The v1 connector is intentionally conservative: pages-only, with a curated list of page IDs you control. Keep that list somewhere predictable—a config file, a database table, or an admin UI—and sync only those pages. This makes debugging straightforward and prevents runaway ingestion.

Expect rendering gaps

The v1 renderer supports common block types, but Notion has many. Unsupported blocks (embeds, synced blocks, databases) are skipped. If your team depends on specific blocks, you can extend the renderer since the connector is vendored. Open lib/unrag/connectors/notion/render.ts and add cases for the blocks you need.

Limit deep nesting

Notion pages can contain deeply nested blocks. The streamPages function accepts a maxDepth parameter, which defaults to a conservative value. If you increase depth, expect slower syncs and larger API call counts.

If you need full-depth rendering for complex pages, consider caching the Notion API responses or implementing incremental updates on top of the vendored code.

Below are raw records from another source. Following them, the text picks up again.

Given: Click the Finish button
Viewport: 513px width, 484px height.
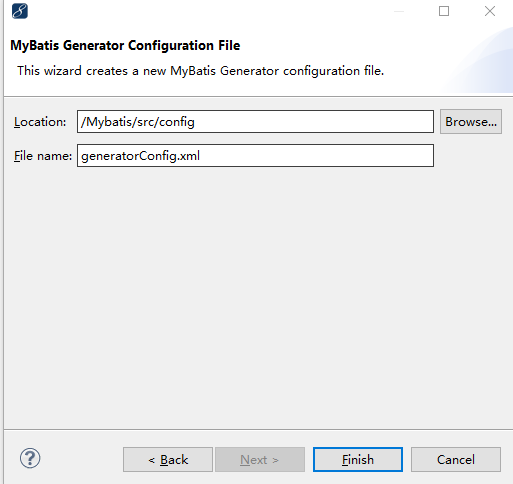Looking at the screenshot, I should tap(358, 460).
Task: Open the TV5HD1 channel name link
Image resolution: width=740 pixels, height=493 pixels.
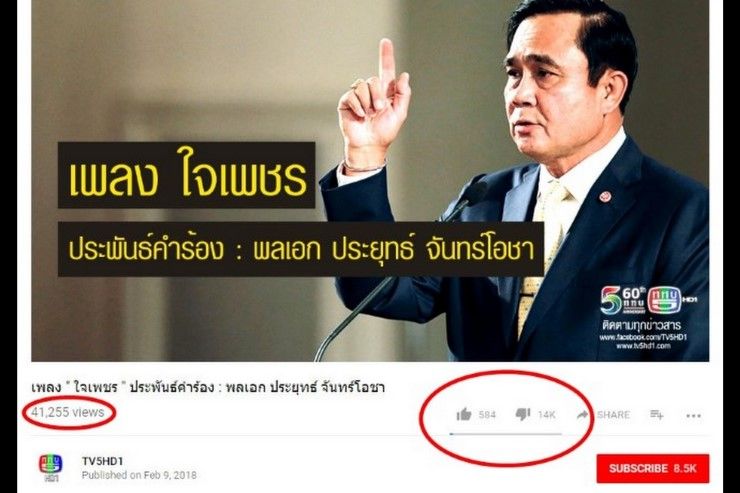Action: [x=102, y=461]
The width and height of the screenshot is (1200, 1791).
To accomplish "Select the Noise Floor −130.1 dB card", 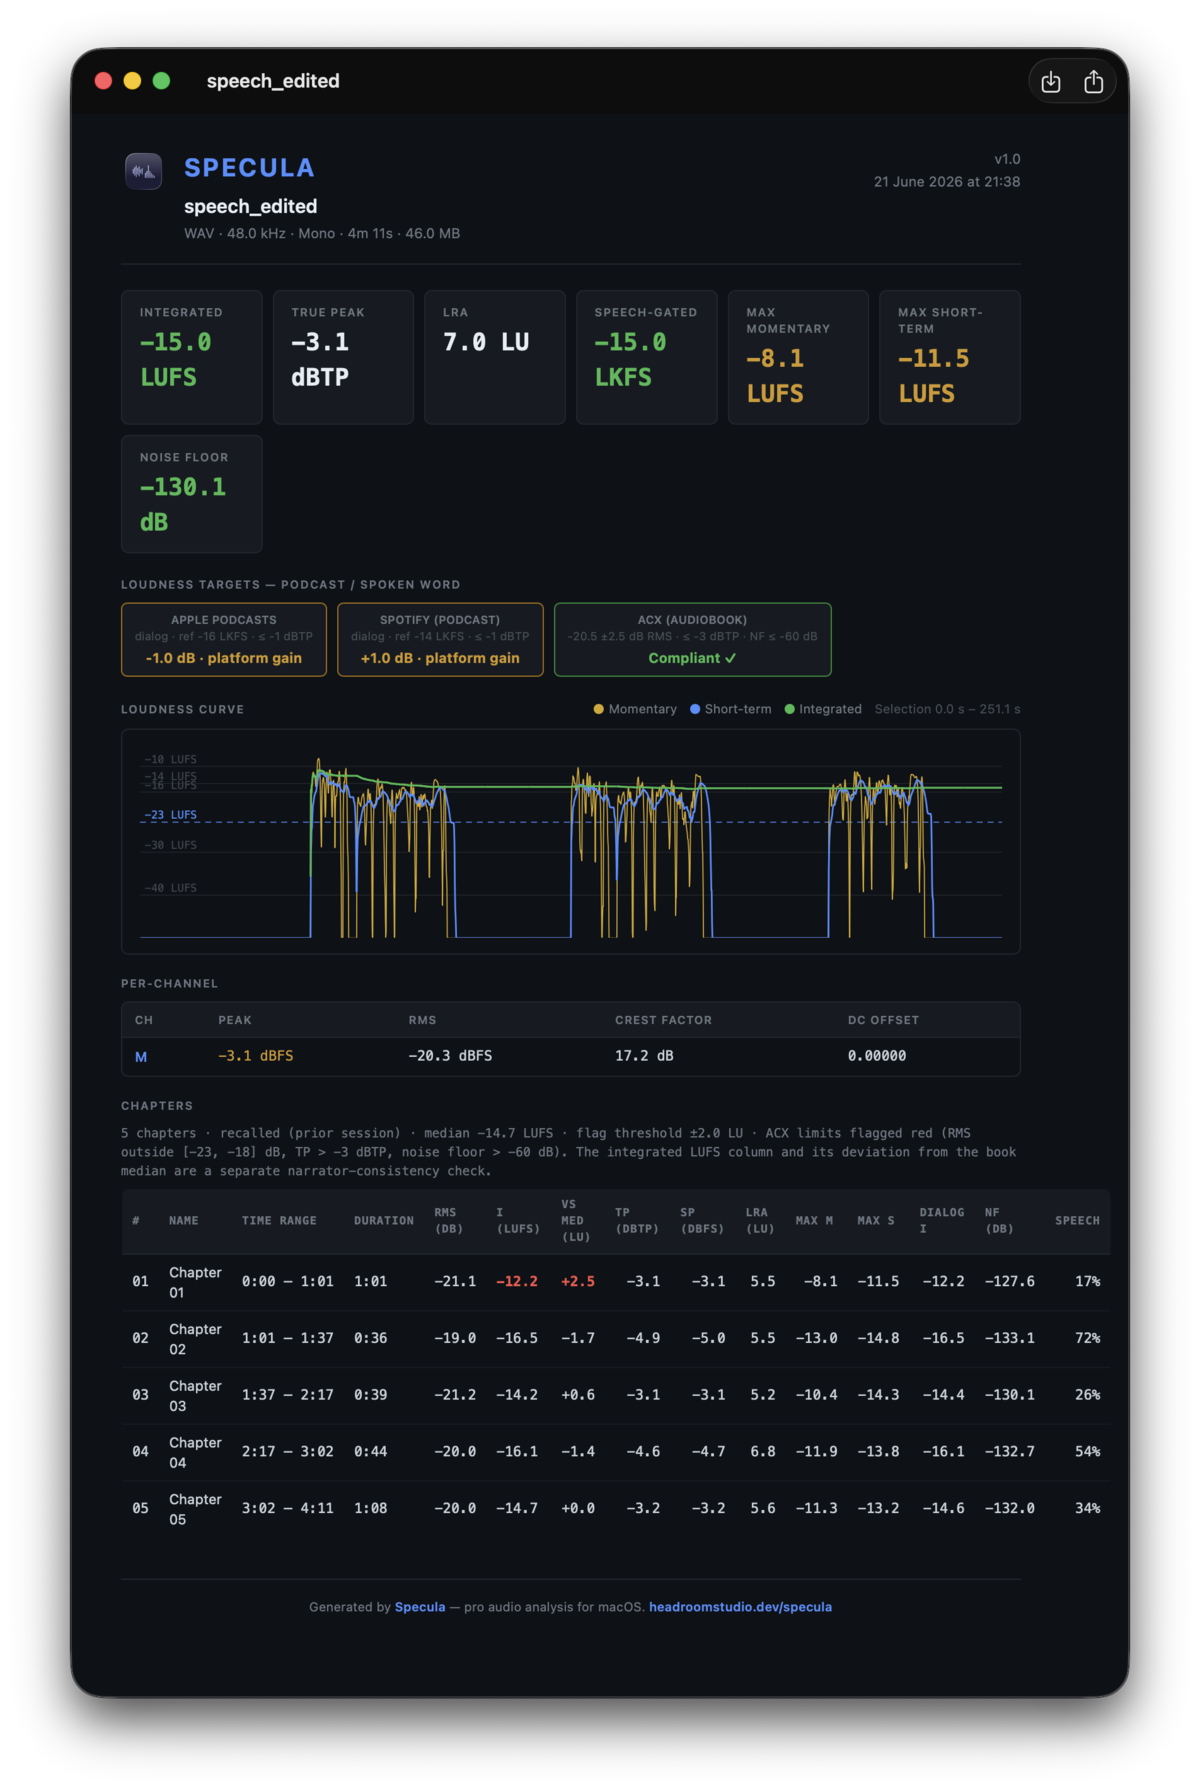I will point(192,494).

Persist checkpoints for large syncs

For syncs with many pages—especially in serverless environments with timeout limits—persist checkpoints so you can resume if interrupted:

const stream = notionConnector.streamPages({
  token: process.env.NOTION_TOKEN!,
  pageIds: largePageList,
  checkpoint: await loadLastCheckpoint(tenantId),
});

await engine.runConnectorStream({
  stream,
  onCheckpoint: async (checkpoint) => {
    await saveCheckpoint(tenantId, checkpoint);
  },
});

Each checkpoint includes the index of the next page to process. If the sync times out, the next invocation picks up exactly where it left off.

Rate limits and batching

The Notion API enforces rate limits. For larger page lists, batch your page IDs, add pauses between batches, and use the onEvent callback to instrument failures and retries:

const BATCH_SIZE = 20;
const PAUSE_MS = 2000;

for (let i = 0; i < allPageIds.length; i += BATCH_SIZE) {
  const batch = allPageIds.slice(i, i + BATCH_SIZE);

  const stream = notionConnector.streamPages({
    token: process.env.NOTION_TOKEN!,
    pageIds: batch,
  });

  await engine.runConnectorStream({ stream });

  if (i + BATCH_SIZE < allPageIds.length) {
    await new Promise((r) => setTimeout(r, PAUSE_MS));
  }
}

If you need aggressive retrying, wrap calls to engine.runConnectorStream or fork the vendored code to add exponential backoff.

Use onEvent for observability

The streaming model makes it easy to log exactly what's happening during a sync:

await engine.runConnectorStream({
  stream,
  onEvent: (event) => {
    if (event.type === "progress") {
      console.log(`[${event.current}/${event.total}] ${event.message}`);
    }
    if (event.type === "warning") {
      console.warn(`Warning: ${event.code} - ${event.message}`);
    }
  },
});

Forward these events to your logging/monitoring system to catch issues early.

Avoid leaking sensitive content

Notion pages often contain internal information that shouldn't end up in a public search index. Store embeddings in a secured database, scope retrieval per tenant or role, and consider redacting sensitive content before ingestion. The vendored code makes custom pre-processing easy—load documents with loadNotionPageDocument, modify the content, then call engine.ingest directly.